Bakın, Ataşehir'de biz bir yer istiyoruz, Ataşehir'de finans merkezi olacak ve orada katlar yükselecek. Önceden bunu görüyoruz, iki yıl önceden kamulaştırma hazırlıklarını yapıyoruz. Bugün Dilovası'ndan geçip de İstanbul'a ulaşacağımız ve aynı şekilde Gemlik'ten gelip de ulaşacağımız herhangi bir yer artık bulunmuyor. Çanakkale Boğazı'nın altından geçiyoruz. Eğer ben burada kalkıp da bu iletim hattını yapamazsam arkadaşlar evin yolunu bulamam. O yüzden, birbirimize yardımcı olacağız ve mutlaka bununla alakalı, Türkiye'nin gelişmesine, büyümesine her yönüyle katkı koyacağız.

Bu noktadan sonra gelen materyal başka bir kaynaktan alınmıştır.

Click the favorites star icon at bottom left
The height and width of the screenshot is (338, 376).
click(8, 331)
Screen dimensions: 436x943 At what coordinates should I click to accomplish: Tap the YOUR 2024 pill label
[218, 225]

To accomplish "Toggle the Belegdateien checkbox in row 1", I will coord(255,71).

Şimdi, biz arz güvenliğiyle alakalı neler yapmak istiyoruz? Öncelikle, tespit ettiğimiz ve 14 milyar ton civarındaki yerli kömürümüzün mutlaka 2023 yılına kadar hepsinin kullanılabiliyor olması lazım. Hepsinin bitirilmesi anlamında söylemiyorum, kullanılmaya başlanacak, otuz yıllığına, kırk yıllığına bunlar değerlendirilecek. Değerli arkadaşlar, Afşin-Elbistan, Konya Karapınar, Eskişehir Alpu, Soma, Çanakkale ve birçok ilimizde bunlarla alakalı geliştirdiğimiz kömürlerin enerjiye dönüşmesi lazım.

Bakın, akışkan yataklı kömür teknolojisi var, yüzde 20'ler, 22'ler civarında daha pahalı. Biz bir karar aldık, dedik ki: "Bırakın biraz daha pahalı olsun ama çevreye duyarlı olsun, çevreyle beraber biz bunları yapabiliyor olalım". Birisi 100 dolara çıkarken birisi 120 dolara çıkıyor. Biz, şartnamemizde de bunu rahatlıkla koyabilecek durumdayız, çevreye duyarlı şekilde yapılmak üzere.

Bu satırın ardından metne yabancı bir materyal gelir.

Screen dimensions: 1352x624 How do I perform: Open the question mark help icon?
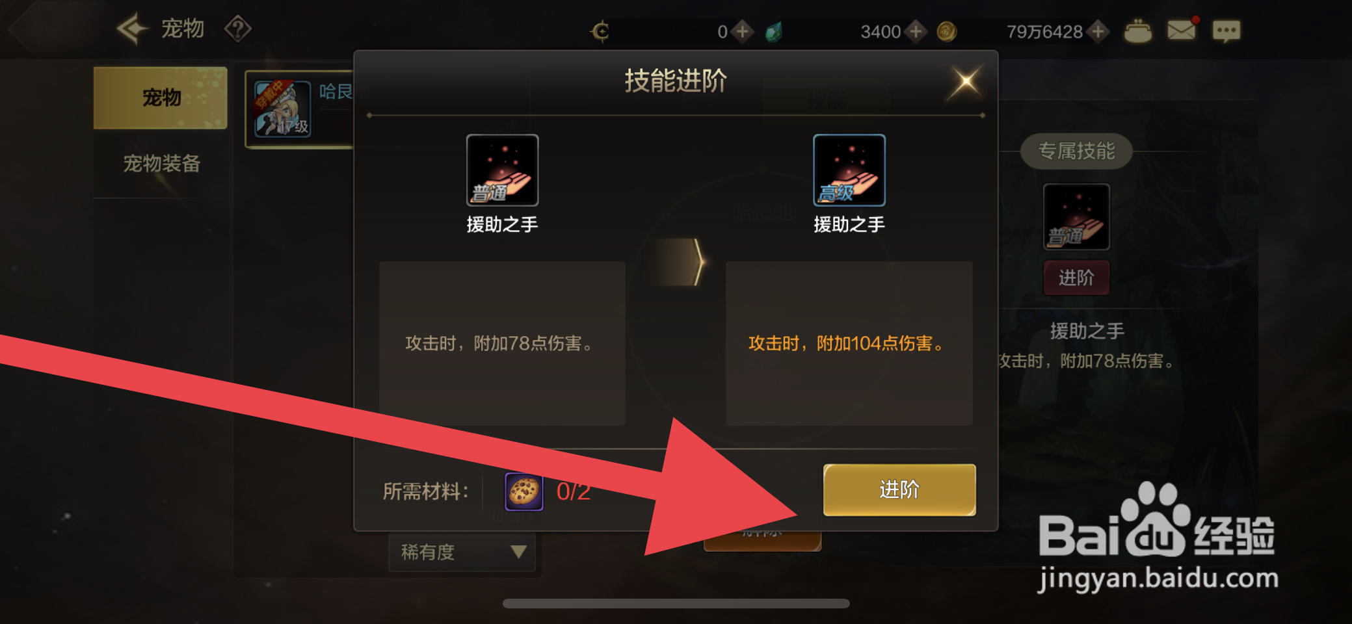point(238,29)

Başka ne yapacağız? Somut adımlar istedi arkadaşlar. 2023 yılında ilk 2 ünitesi Rusya'dan ve Japonya'nın da 1'inci ünitesinin devreye alınmak kaydıyla bunların mutlaka işletmeye alınmasını öngörüyoruz. Bu, şu demektir değerli arkadaşlar: 7,2 milyar dolarlık -bugünkü cari fiyatlarla- doğal gazı daha az ithal edeceğimiz anlamına geliyor. Bu, iyi bir şey. O yüzden bunu da inşallah gerçekleştireceğiz. Doğal gaz depolamalarından tutun rüzgâra varıncaya kadar bunları gerçekleştireceğiz.

Bir yorum yapıldı, ben bu yoruma katılıyorum: "Rüzgârla iş bitmez." dendi. Evet, rüzgârla iş bitmez çünkü temel baz, yük oluşturan rüzgârlar değildir. Siz, bir ülkenin enerji yönetiminde "Rüzgâr eserse elektrik üretirim, esmezse elektrik üretmem." diyemezsiniz. O yüzden, tabana kömür santrallerini, nükleer santralleri, doğal gaz santrallerini uygun bir şekilde yerleştirip üzerine; güneş açtığı zaman elektrik üreten güneş santrallerini, rüzgâr estiği zaman rüzgârdan elektrik elde edilen yapıları, ve aynı şekilde jeotermal bütün o buharın kullanıldığı dönemlere gelmemiz lazım.

Değerli arkadaşlar, şu anda 330 megavatlara çıktık jeotermalde. Bu rakam, küçümsenmemesi gereken önemli bir rakam, jeotermal olduğu için söylüyorum. Bunlar yerin altında bekleyen değerlerimiz.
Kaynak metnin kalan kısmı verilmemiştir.